In the wake of the byelections earthquake for Labour Bryn Jones asks is it a firm foundation for victory or signs of more landslips into voter alienation?
Have the electoral tectonics actually shifted fundamentally towards Labour? Is it accurate to describe its recent by-election victories as a “political earthquake”, as mainstream media and Labour spinners have? Do the results vindicate the ruthless brand of neo-conservatism which Starmer’s re-tooled, Blairist machine has, allegedly, re-aligned Labour with popular opinion? At first sight the answers appear to be “yes”. Overturning Tory majorities in the tens of thousands with double digit “swings” seems proof positive. But delving beneath headline statistics to how all voters actually behaved reveals a much less rosy picture for Labour.

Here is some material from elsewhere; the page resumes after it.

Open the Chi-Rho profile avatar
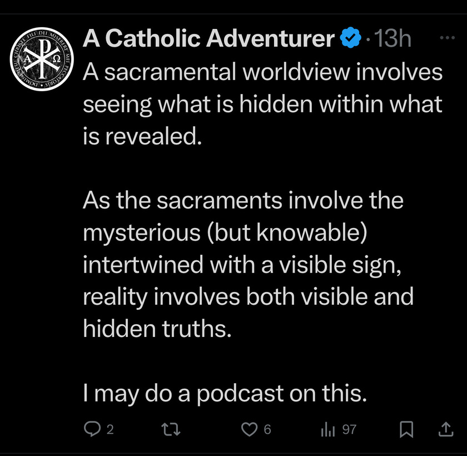 [42, 59]
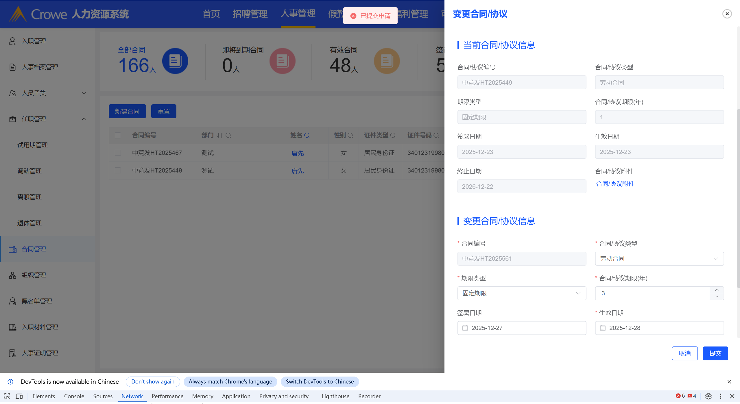Click the search icon next to 姓名 column

click(x=307, y=135)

Scenarios that could, prevent a substantial General Election victory for Labour, or its ability to govern with sufficient popular support.
The root problem here is the concept of “swing”. Party loyalists love this single, unequivocal stat. As do media editors for whom it provides a simple signifier on which to hang clear-cut stories. The by-elections in Rutherglen, snatched from the Scottish National Party, plus Selby and Ainstey, Mid-Bedfordshire and Tamworth where the Tories were routed, were won with an average 22.1 % swing in the vote to Labour, compared to the 2019 General Election. However, the major, under-reported fact that flaws Labour’s triumph is “turnout”: how many, or what percentage of those eligible to vote actually did so? Average turnout of 40% in these contests means that tens of thousands of voters, around 20% of the electorate, didn’t “swing” away from the Tories, or from the SNP in Rutherglen. They simply didn’t vote. !n the real world of polling stations and filling-in of postal ballots, the most significant swing was not to Labour but to abstentions. Indeed in some of these constituencies more voters swung to abstaining than to Labour.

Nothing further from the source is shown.